Turner v. Brown

155 So. 2d 276 | La. Ct. App. | 1963

TATE, Judge.

The Division of Employment Security found the plaintiff to be disqualified for unemployment compensation benefits. By these proceedings, the claimant seeks judi*277cial review of this administrative determination, LSA-R.S. 23:1634.

The District Court affirmed the administrative agency’s denial of unemployment compensation. The claimant consequently appeals.

The denial of unemployment benefits was based upon the statutory provision that a claimant shall be disqualified for. benefits if “he has left his employment without good cause connected with his employment” LSA-R.S. 23:1601(1).

íhe claimant was injured on the job in March of 1962. Eight days after he settled his workmen’s compensation claim against his employer for one thousand dollars, he appeared at his employer’s office on September 26th, signed certain papers, and withdrew his funds from the employer’s retirement plan. Four days later he applied for unemployment compensation benefits on the ground that he was “hurt on job — replaced”.

In denying him compensation benefits, the administrative agency found that the claimant had voluntarily “resigned in writing” on September 26th. By his appeal, the claimant contends, inter alia, that such finding is not supported by the evidence.

At the agency hearing, the employer’s representative stated that an employee had to resign in order to obtain a refund from the retirement plan. He stated that the claimant had signed a formal resignation from employment in connection with obtaining the refund.

Although the original or a copy of this formal resignation should have been but was not introduced into evidence at the agency hearing, and although the employee (who cannot read) at the hearing denied knowing that the paper he signed constituted a resignation rather than merely an application to receive his funds, we find that in the earlier agency proceedings he had stated in'writing that “I did resign my job on 9-26-62 because I was hurting and couldn’t go to work”.1

Upon judicial review, the courts must accept administrative determinations of fact “if supported by sufficient evidence * * *, and the jurisdiction of the court shall be confined to questions of law,” LSA-R.S. 23:1634. As stated in McGinnis v. Moreau, La.App. 3 Cir., 149 So.2d 188, 191, “the courts will not upset a factual determination by an administrative agency based upon the acceptance of one of two or more opposing versions of an incident by opposing witnesses; and, when the evidence at an administrative hearing is open to several reasonable constructions, the courts will accept that construction of the evidence which the administrative agency has reasonably made in reaching its factual determination.”
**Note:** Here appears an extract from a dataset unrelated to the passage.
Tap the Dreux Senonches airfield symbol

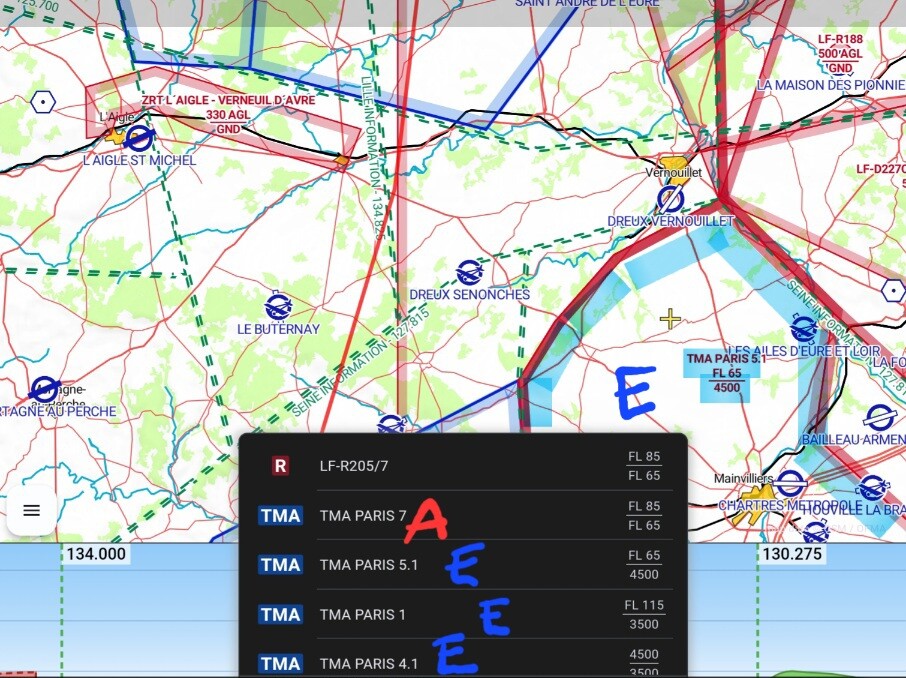(x=469, y=272)
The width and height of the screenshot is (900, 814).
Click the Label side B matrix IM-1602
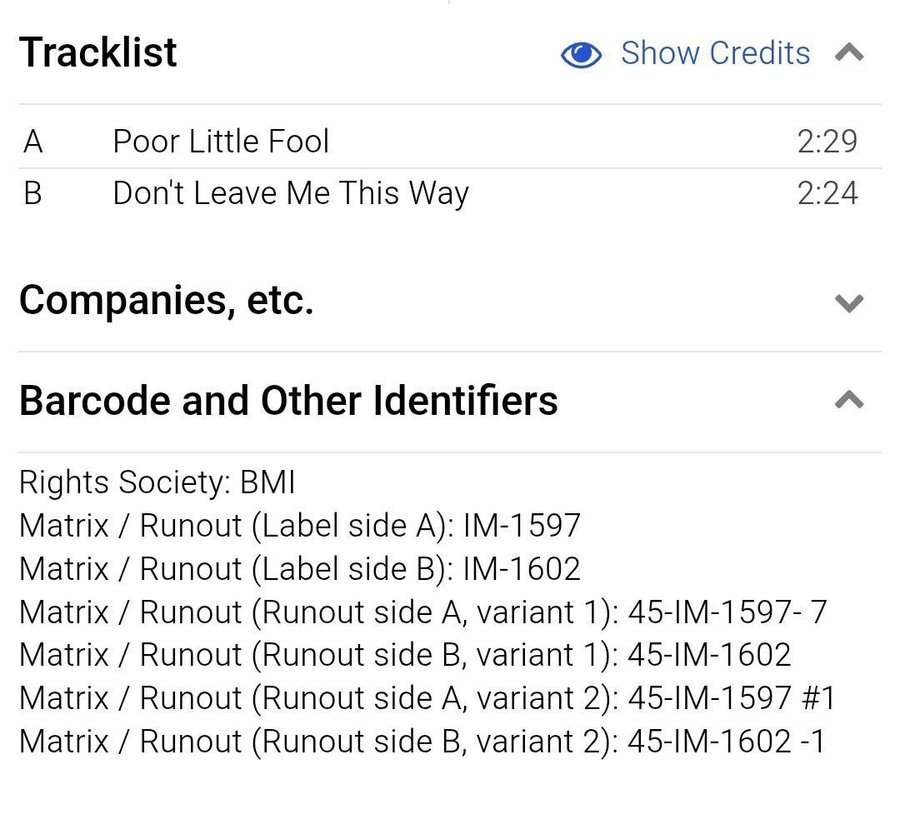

There being sufficient evidence to support the agency’s determination that the claimant had voluntarily resigned from his employment without cause, we cannot disturb the agency determination to such effect. Accordingly, the claimant is disqualified from receiving unemployment compensation benefits.

Because of this holding, it is unnecessary for us to discuss the very forceful contentions by able counsel for the claimant that an additional ground for disqualification urged — that the claimant had not reported back for work after a doctor had discharged him as cured — is without merit, because yet another physician found the *278claimant still to be disabled up until the time he did report back for work, Barber v. Lake Charles Pipe and Supply Co., La. App. 3 Cir., 148 So.2d 326.

For the reasons assigned, we affirm the trial court judgment affirming the agency’s determination that the claimant is disqualified from receiving unemployment compensation benefits.

Affirmed.

On Application for Rehearing

En Banc. Rehearing denied.

. A workman who quits his employment because of a disabling on-the-job injury is not disqualified for having left his employment without good cause connected therewith. Broussard v. Administrator, La.App. 1 Cir., 121 So.2d 268; cf., Gladson v. Brown, La.App. 3 Cir., 134 So. 2d 660. However, the claimant resigned eight days after he had settled his compensation claim, and there is no contention and no evidence to support any disability beyond the date of compensation settlement, which was concluded eight days before the employee quit his job.